---------- STORED RECORDS ----------

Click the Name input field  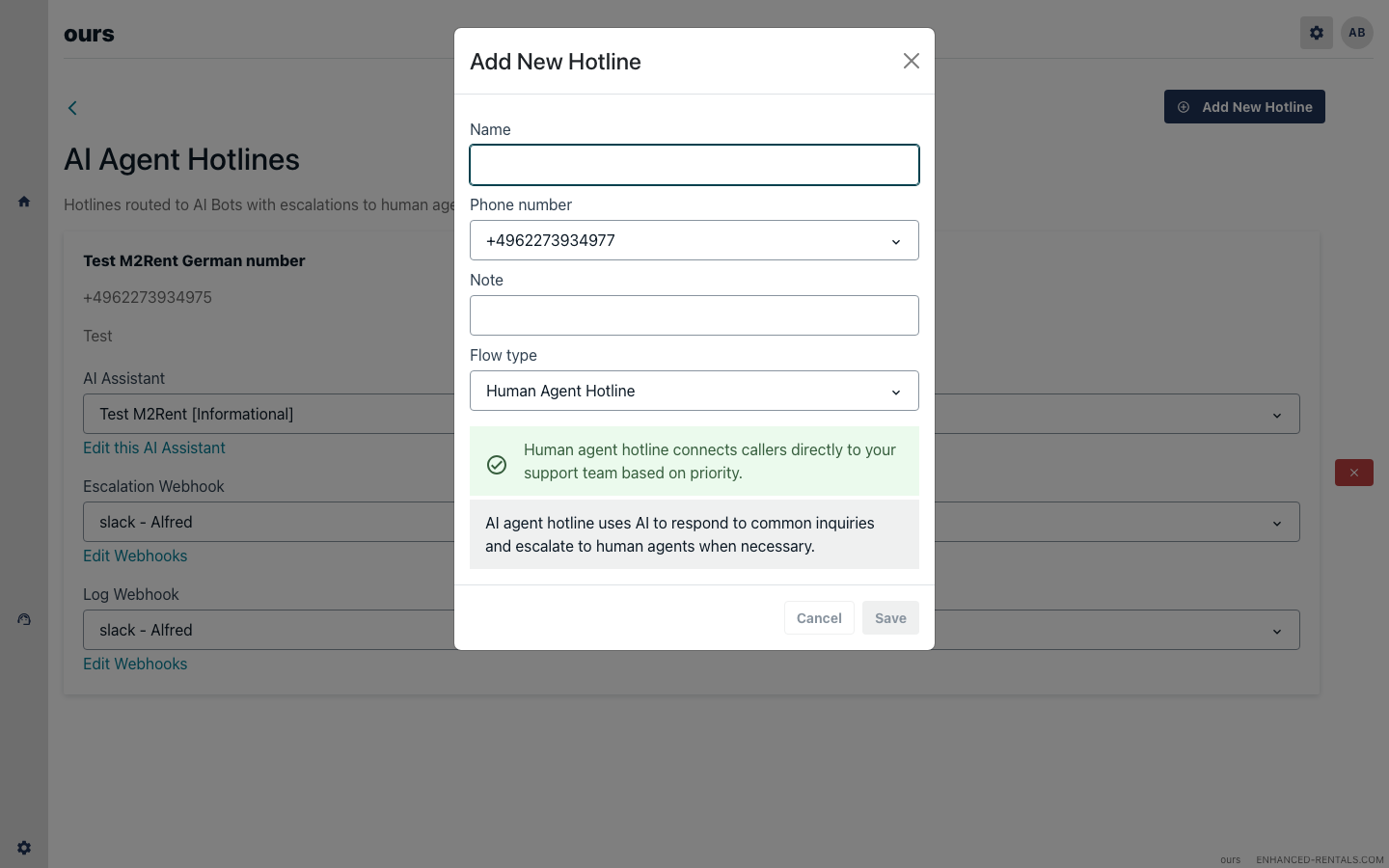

----------
---------- STORED RECORDS ----------

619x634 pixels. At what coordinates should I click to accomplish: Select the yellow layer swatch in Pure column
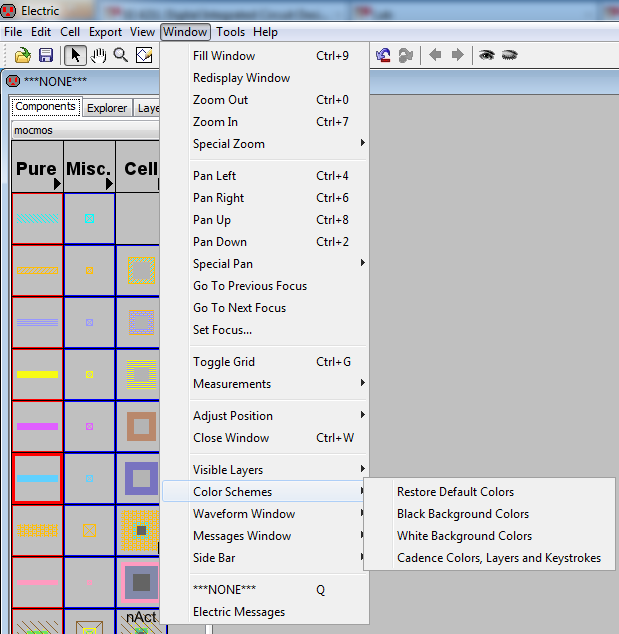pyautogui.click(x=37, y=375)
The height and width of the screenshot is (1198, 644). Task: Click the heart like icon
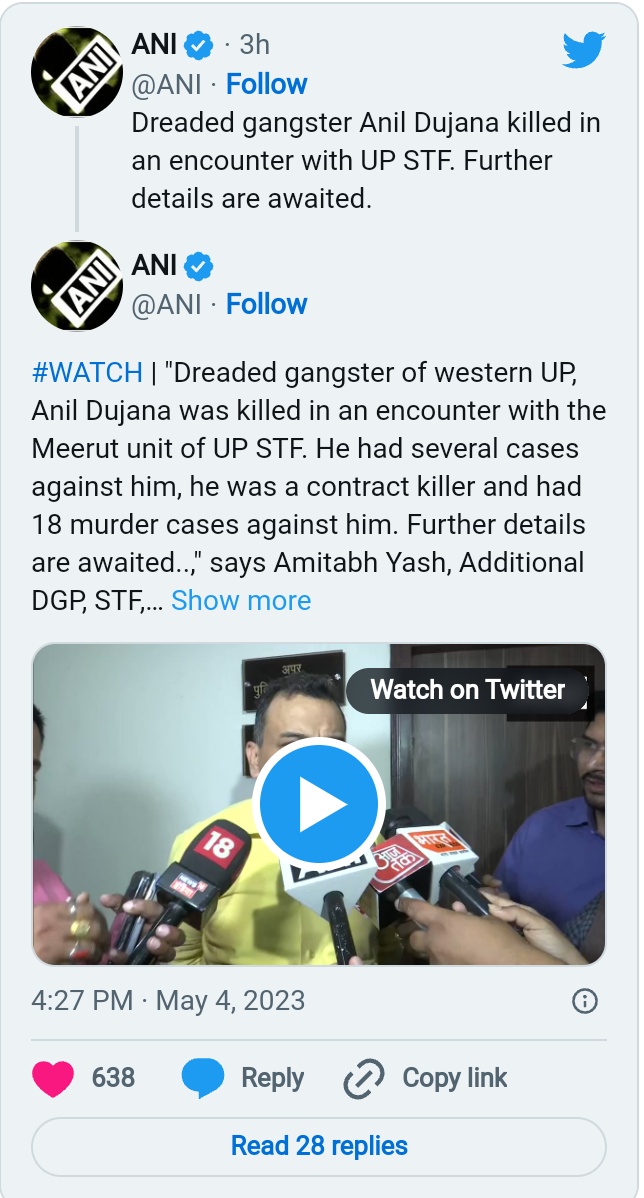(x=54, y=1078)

----------

— REQUIRED TASK —
Scale the data from the line that contains "The height and" through the line that contains "(x=54, y=1078)", and reproduce those lines alone, requests included. Multiply every coordinate in the answers by 0.3 and round to whole numbers, halves up. Leave the numbers in the requests unchanged, and omit the pictures.

— OUTPUT FOR THIS TASK —
The height and width of the screenshot is (1198, 644). Task: Click the heart like icon
(x=16, y=323)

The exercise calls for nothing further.